● **CONSIGNE 1**
D'après l'article sur le soldat Ruzibiza, en quel mois et quelle année s'est-il enfui en Ouganda ?

======== DOCUMENT SOURCE ========

14/11/2008

Rwanda : il faut soigner le soldat Ruzibiza.



Abdul Joshua Ruzibiza, est longtemps resté cet homme en uniforme posant gentiment devant une bucolique photo alpestre. Cette image un peu ridicule a fait le tour des sites web des nostalgiques de Juvénal Habyarimana du monde entier. Car ce militaire qui avait rejoint la guérilla du FPR et terminé la guerre en juillet 1994 comme simple sergent-infirmier, prétendait avoir été «infiltré» dans Kigali en février 1994 en tant que membre d’un commando d’élite « le network commando » pour participer à l’organisation de l’attentat contre l’avion d’Habyarimana. Il s’est trouvé des personnes, pour l’aider à écrire un livre, racontant son aventure, cela donnera «Rwanda : l'histoire secrète». Que cet homme, dont toute la famille a été exterminée par les extrémistes Hutu, ne s’attarde pas sur le génocide des Tutsi, qu’il prétende qu'un imaginaire « génocide des Hutu » est l’événement le plus important de 1994, qu’il déclare que ce sont des Tutsi déguisés en Interahamwe qui ont organisé le génocide des Tutsi, tout cela n’a pas fait bronché ses «ghostwriters». Après la publication de son livre, Ruzibiza est devenu une icône dans les milieux négationnistes du génocide des Tutsi.

Ruzibiza lorsqu’il vivait au Rwanda était déjà perturbé mentalement, sans doute après le choc psychologique qu'il a subi après la perte de la totalité de sa famille dans le génocide des Tutsi, il a fait plusieurs séjours au centre psychiatrique de Ndera. Il a également eu des problèmes avec la justice de son pays, et à sa sortie de prison où il a passé un an pour détournement de fonds, il s'est enfui en Ouganda. C’était en février 2001.

======== DONNÉES DE L'EXERCICE ========

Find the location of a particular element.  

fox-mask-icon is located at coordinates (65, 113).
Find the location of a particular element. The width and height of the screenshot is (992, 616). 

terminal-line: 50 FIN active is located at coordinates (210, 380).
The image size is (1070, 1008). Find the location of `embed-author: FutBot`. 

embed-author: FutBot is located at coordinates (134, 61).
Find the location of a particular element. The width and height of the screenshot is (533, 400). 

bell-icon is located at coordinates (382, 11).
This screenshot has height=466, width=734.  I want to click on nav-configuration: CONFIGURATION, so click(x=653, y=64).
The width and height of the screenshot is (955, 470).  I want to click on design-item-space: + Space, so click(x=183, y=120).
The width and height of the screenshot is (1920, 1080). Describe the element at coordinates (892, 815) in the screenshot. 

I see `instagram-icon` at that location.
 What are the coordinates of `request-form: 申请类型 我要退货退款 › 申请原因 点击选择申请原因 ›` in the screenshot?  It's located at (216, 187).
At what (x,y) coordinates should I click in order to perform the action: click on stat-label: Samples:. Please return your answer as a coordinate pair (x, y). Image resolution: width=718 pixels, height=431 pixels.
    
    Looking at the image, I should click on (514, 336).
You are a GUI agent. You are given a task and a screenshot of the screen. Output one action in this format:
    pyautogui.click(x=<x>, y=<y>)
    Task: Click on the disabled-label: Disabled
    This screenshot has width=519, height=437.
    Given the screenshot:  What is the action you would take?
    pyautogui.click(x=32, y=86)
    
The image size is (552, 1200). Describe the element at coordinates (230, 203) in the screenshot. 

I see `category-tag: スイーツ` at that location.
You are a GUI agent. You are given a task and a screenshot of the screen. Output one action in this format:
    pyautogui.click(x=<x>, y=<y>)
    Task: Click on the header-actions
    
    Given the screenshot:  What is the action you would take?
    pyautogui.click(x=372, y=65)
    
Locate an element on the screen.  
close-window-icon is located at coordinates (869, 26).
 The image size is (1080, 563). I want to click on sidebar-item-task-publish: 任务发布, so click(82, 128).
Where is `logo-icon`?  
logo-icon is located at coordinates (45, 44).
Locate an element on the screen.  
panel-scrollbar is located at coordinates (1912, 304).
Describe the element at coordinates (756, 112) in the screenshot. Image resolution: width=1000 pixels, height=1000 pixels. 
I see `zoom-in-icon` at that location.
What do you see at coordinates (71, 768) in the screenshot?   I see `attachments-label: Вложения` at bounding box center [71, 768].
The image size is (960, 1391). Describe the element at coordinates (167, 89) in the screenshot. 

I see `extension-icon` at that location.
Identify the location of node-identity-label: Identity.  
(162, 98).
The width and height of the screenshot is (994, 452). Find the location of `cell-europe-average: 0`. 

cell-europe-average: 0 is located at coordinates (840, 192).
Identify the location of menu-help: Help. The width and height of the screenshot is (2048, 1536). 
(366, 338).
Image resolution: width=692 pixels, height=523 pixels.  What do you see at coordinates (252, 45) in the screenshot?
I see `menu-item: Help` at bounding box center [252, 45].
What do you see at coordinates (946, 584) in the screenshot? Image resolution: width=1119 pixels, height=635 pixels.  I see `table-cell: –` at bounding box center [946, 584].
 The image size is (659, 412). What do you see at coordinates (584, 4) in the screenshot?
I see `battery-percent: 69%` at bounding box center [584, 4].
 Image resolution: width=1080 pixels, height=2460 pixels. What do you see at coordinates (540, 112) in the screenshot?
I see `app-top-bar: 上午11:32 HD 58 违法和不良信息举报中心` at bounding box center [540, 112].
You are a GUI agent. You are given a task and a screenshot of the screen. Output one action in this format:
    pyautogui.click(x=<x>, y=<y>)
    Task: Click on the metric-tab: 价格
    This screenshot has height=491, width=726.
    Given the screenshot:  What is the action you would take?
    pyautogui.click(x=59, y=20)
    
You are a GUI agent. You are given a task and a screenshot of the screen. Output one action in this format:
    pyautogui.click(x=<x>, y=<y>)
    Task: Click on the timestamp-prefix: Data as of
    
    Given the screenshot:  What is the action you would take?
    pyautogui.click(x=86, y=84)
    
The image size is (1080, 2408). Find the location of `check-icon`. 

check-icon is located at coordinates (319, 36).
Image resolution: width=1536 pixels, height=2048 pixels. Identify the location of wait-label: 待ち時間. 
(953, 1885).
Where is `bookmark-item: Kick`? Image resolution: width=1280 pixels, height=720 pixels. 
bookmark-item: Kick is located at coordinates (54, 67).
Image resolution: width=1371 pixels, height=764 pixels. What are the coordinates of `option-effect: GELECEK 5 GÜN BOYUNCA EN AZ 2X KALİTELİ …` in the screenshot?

========

● **CONSIGNE 2**
Recopiez fidèlement tout ce qui va, dans le listing, de la ligne contenant « at (216, 187). » jusqu'à la ligne contenant « Looking at the », ces deux lignes comprises.

● **VOTRE RÉPONSE 1**
En février 2001.

● **VOTRE RÉPONSE 2**
 What are the coordinates of `request-form: 申请类型 我要退货退款 › 申请原因 点击选择申请原因 ›` in the screenshot?  It's located at (216, 187).
At what (x,y) coordinates should I click in order to perform the action: click on stat-label: Samples:. Please return your answer as a coordinate pair (x, y). Image resolution: width=718 pixels, height=431 pixels.
    
    Looking at the image, I should click on (514, 336).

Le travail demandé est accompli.